WORK TO BE COMPLETED | What are the lines from the one containing "Image resolution: width=750" through the last line of the records below? Return them exactly, leaving out pictures.

=== SUPPLIED MATERIAL ===

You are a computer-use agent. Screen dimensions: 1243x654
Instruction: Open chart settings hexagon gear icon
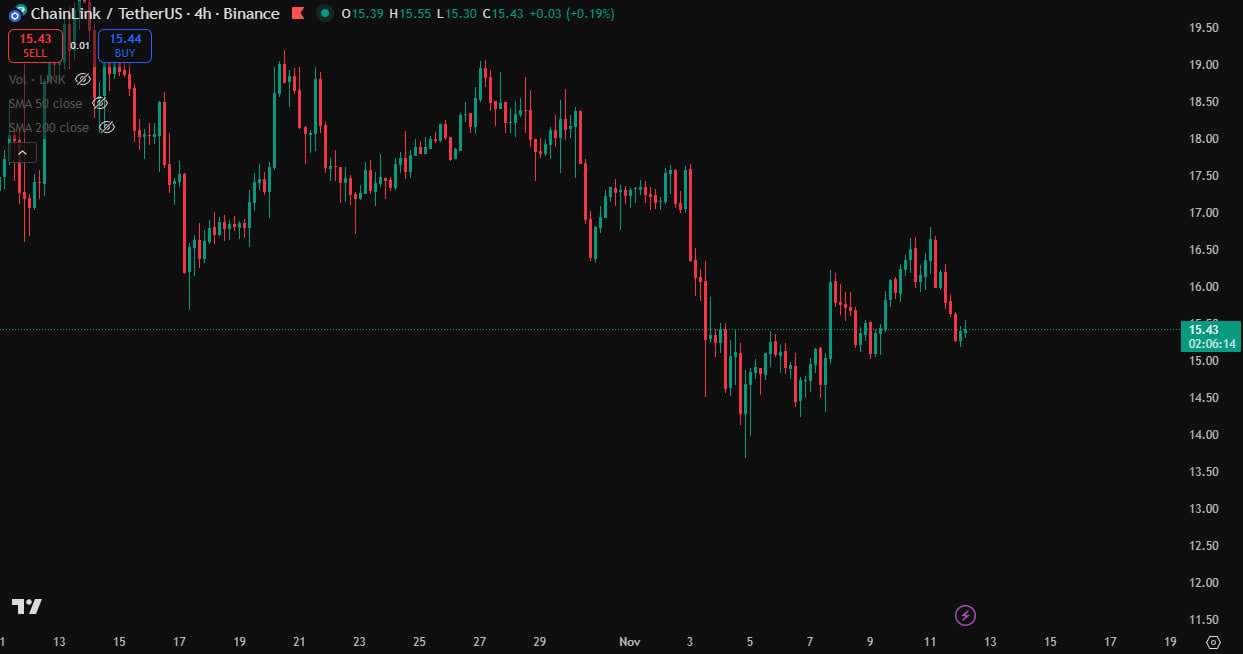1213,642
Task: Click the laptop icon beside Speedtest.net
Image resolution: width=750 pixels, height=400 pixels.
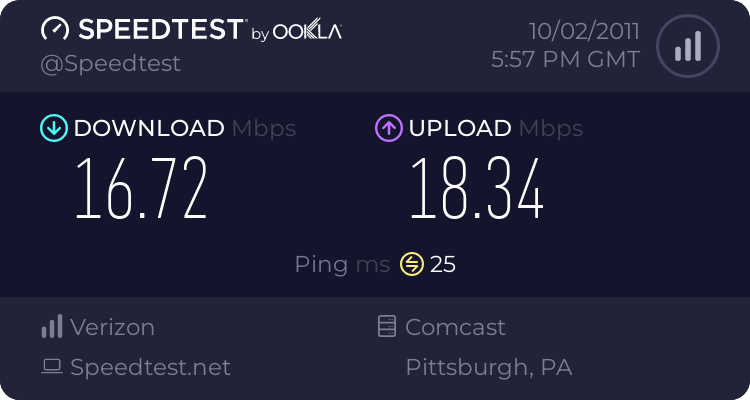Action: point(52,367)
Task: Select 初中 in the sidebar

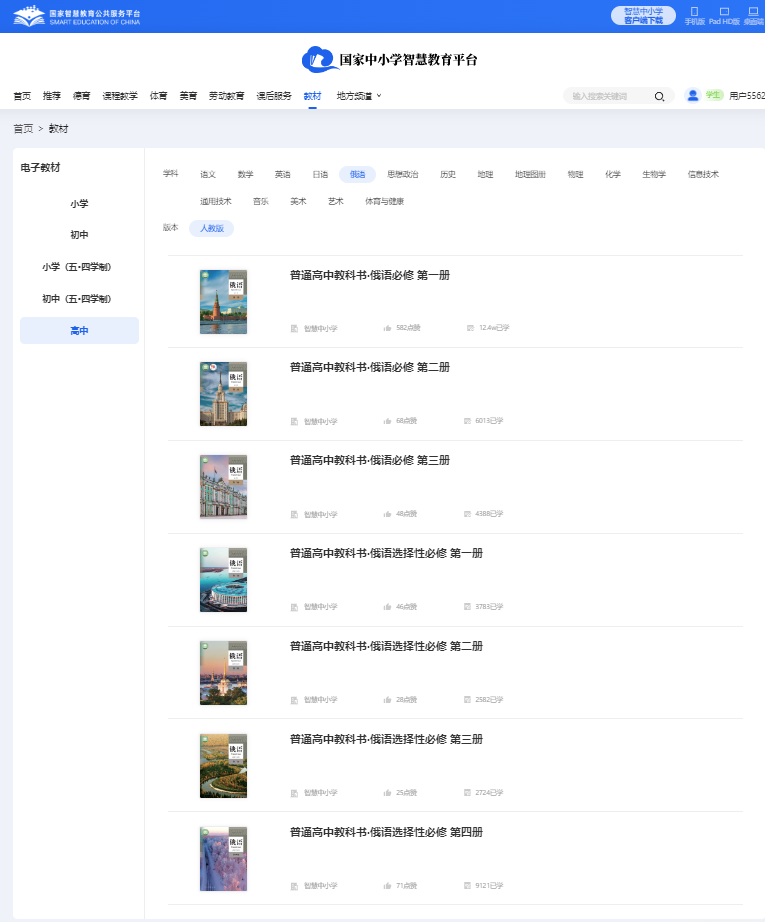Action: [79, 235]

===

ANSWER SPACE |
Image resolution: width=750 pixels, height=400 pixels.
Action: point(52,367)
Task: Select 初中 in the sidebar

Action: [79, 235]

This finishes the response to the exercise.